CHINA will introduce an annual cap of 100,000 yuan (US$15,734) on cash withdrawals made through UnionPay cards outside the country from 2016, the nation’s foreign exchange regulator said, to combat money laundering amid concerns about capital flight.
Cards issued by Visa Inc. and MasterCard Inc. will also be subject to the annual cash withdrawal limit, the State Administration of Foreign Exchange (SAFE) said in a statement.
The current rule only sets a daily withdrawal limit of 10,000 yuan per card.

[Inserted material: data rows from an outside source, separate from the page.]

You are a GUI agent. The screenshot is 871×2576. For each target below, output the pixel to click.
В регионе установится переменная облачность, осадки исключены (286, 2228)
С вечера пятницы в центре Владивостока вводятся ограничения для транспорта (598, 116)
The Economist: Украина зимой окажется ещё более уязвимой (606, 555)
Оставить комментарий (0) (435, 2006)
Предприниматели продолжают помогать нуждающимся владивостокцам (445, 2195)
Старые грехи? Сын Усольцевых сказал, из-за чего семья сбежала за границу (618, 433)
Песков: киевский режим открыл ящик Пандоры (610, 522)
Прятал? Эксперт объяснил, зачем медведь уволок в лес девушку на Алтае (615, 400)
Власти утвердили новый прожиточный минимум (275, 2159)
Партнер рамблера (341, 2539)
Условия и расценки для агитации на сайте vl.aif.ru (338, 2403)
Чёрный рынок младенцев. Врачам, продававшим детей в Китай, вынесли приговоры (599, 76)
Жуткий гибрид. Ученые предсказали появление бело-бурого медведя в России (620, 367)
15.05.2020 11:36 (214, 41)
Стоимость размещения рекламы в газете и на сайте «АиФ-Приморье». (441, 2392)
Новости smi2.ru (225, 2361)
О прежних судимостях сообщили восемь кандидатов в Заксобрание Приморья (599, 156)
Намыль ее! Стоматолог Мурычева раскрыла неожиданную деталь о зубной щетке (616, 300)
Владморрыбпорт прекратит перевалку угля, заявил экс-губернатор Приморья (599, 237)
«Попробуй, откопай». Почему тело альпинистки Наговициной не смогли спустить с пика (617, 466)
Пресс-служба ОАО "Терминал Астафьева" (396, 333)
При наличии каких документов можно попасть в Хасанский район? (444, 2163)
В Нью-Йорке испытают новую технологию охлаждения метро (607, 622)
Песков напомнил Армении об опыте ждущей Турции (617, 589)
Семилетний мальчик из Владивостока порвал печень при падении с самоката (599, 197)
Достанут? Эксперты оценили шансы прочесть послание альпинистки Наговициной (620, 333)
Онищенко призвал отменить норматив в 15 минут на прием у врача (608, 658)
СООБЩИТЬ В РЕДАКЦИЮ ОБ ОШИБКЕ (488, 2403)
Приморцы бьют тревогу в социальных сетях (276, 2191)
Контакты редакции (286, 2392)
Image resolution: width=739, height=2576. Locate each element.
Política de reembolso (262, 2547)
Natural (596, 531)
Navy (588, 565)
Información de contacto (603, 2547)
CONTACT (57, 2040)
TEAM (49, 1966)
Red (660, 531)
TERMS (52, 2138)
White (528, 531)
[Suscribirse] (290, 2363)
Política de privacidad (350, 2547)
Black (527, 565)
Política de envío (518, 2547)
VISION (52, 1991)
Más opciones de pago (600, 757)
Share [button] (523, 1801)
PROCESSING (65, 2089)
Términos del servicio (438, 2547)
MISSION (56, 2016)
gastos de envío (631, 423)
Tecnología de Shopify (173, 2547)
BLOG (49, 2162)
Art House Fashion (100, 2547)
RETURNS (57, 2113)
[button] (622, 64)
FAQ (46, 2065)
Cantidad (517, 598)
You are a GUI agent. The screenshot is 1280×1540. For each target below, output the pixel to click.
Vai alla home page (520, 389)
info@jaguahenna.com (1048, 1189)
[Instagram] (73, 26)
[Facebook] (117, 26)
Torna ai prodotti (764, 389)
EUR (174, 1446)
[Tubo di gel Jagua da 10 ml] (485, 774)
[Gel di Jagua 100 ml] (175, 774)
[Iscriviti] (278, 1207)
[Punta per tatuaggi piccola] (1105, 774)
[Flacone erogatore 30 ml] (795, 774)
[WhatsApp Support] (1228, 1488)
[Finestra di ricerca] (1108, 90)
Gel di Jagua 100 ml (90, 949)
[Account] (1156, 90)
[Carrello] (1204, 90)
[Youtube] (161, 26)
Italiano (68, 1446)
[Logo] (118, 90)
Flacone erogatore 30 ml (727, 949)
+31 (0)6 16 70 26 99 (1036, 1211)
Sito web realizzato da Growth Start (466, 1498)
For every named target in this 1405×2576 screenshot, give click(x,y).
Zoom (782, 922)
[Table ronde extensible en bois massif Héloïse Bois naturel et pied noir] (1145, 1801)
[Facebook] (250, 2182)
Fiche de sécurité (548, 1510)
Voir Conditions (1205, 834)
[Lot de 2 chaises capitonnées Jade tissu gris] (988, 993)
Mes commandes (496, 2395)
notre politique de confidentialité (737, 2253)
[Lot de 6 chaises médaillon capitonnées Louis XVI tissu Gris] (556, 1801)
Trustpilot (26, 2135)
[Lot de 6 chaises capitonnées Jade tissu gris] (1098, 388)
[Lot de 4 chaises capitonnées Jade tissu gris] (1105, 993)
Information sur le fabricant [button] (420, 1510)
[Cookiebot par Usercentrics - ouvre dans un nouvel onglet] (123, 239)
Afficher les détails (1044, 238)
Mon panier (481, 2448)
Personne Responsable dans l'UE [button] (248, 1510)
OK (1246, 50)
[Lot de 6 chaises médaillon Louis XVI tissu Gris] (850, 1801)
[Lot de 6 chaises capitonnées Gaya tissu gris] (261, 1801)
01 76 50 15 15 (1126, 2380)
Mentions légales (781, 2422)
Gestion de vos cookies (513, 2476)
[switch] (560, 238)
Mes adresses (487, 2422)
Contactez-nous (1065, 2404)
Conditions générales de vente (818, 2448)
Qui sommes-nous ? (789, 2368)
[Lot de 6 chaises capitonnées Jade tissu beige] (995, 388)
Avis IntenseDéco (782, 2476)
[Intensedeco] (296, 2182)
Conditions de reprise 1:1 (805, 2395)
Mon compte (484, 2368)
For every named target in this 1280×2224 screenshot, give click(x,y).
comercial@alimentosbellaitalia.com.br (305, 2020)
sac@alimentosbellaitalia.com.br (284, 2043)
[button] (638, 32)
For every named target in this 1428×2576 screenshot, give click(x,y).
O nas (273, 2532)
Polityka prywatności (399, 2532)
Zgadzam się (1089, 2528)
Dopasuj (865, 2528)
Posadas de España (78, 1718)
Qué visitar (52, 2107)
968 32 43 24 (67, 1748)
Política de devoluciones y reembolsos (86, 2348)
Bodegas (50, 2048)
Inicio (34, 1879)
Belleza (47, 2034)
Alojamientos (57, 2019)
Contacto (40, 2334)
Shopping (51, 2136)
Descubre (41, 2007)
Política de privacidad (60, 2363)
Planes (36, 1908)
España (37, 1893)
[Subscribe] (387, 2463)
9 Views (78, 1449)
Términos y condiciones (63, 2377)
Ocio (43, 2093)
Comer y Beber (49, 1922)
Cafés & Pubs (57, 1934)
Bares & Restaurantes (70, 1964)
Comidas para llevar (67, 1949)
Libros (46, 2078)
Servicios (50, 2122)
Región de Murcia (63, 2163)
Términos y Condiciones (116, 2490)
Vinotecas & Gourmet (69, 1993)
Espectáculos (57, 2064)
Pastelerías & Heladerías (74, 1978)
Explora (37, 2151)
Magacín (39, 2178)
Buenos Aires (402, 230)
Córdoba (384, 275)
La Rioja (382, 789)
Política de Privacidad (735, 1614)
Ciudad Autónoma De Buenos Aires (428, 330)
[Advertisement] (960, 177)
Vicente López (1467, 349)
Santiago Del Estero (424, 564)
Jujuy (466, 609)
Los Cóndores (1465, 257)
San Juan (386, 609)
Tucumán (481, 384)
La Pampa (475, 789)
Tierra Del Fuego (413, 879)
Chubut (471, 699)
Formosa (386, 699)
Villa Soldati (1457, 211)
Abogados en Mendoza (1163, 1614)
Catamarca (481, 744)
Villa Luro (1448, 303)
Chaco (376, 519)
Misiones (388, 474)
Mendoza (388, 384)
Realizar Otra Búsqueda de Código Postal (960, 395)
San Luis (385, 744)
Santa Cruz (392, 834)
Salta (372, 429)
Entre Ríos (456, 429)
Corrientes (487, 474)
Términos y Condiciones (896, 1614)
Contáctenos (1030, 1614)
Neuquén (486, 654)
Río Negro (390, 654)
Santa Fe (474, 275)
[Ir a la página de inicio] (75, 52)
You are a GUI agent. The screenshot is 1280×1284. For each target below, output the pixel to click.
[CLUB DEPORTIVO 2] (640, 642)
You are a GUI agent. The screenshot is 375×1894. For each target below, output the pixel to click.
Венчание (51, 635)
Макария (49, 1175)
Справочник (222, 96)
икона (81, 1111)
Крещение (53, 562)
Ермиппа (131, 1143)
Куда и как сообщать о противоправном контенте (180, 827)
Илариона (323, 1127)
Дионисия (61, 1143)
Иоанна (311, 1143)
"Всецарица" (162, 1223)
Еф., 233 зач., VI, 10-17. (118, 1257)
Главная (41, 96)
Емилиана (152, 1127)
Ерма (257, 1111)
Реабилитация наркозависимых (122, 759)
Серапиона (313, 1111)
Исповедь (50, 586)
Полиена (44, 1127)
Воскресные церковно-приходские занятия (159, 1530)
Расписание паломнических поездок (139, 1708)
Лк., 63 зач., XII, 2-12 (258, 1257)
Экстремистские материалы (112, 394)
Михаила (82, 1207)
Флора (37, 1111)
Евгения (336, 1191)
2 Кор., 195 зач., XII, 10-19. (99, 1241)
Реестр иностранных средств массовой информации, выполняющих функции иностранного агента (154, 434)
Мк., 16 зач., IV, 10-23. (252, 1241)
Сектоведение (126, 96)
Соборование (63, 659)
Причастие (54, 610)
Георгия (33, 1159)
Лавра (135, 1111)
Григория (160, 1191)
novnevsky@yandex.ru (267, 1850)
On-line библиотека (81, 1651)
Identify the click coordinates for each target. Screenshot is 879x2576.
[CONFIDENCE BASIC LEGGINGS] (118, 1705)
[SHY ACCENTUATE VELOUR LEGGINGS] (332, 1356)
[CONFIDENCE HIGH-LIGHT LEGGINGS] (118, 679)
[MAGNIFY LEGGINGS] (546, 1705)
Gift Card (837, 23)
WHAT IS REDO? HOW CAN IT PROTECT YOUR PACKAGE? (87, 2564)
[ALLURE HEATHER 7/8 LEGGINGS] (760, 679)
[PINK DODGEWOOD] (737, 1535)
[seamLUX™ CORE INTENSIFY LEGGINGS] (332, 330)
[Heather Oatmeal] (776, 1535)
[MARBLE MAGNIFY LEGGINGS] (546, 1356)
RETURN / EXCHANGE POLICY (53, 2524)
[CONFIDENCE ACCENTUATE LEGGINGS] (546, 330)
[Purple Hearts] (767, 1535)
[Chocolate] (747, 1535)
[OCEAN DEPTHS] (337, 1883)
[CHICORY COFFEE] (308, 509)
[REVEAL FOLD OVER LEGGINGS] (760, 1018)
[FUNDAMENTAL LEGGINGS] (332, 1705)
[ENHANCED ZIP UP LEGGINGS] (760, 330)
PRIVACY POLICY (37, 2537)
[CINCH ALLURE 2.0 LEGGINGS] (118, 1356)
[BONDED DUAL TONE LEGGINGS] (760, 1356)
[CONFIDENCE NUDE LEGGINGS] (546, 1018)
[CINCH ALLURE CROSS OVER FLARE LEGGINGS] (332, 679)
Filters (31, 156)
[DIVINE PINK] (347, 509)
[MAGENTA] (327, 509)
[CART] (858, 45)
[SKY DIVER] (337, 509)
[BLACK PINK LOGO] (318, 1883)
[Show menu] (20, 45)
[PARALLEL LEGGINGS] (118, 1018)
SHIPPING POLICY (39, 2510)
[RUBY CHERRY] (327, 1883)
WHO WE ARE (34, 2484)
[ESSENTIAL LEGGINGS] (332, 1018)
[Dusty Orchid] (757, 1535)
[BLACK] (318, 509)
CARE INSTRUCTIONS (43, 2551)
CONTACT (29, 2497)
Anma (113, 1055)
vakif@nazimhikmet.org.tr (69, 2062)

For the last three months of this year, the maximum amount of cash that can be withdrawn overseas using a single card will be 50,000 yuan, the SAFE said.
The step was aimed at curbing “money laundering risks” after it found some unusual activities among card holders, it said.
“Recent monitoring found that some UnionPay card holders have made frequent, large cash withdrawals overseas, foreign financial regulators have also alerted on this,” the SAFE said.
Chinese law prohibits individuals from transferring more than US$50,000 out of the country per year, but overseas cash withdrawals via bank cards provided a regulatory loophole.
The move coincided with recent steps by China to stem capital outflows. Banks have been told to bolster checks on foreign exchange transactions and identify abnormal cross-border fund transfers.
Worries over China’s economic slowdown and possible interest rate rises by the U.S. Federal Reserve have led to a wave of capital outflows that intensified after China’s yuan devaluation in August.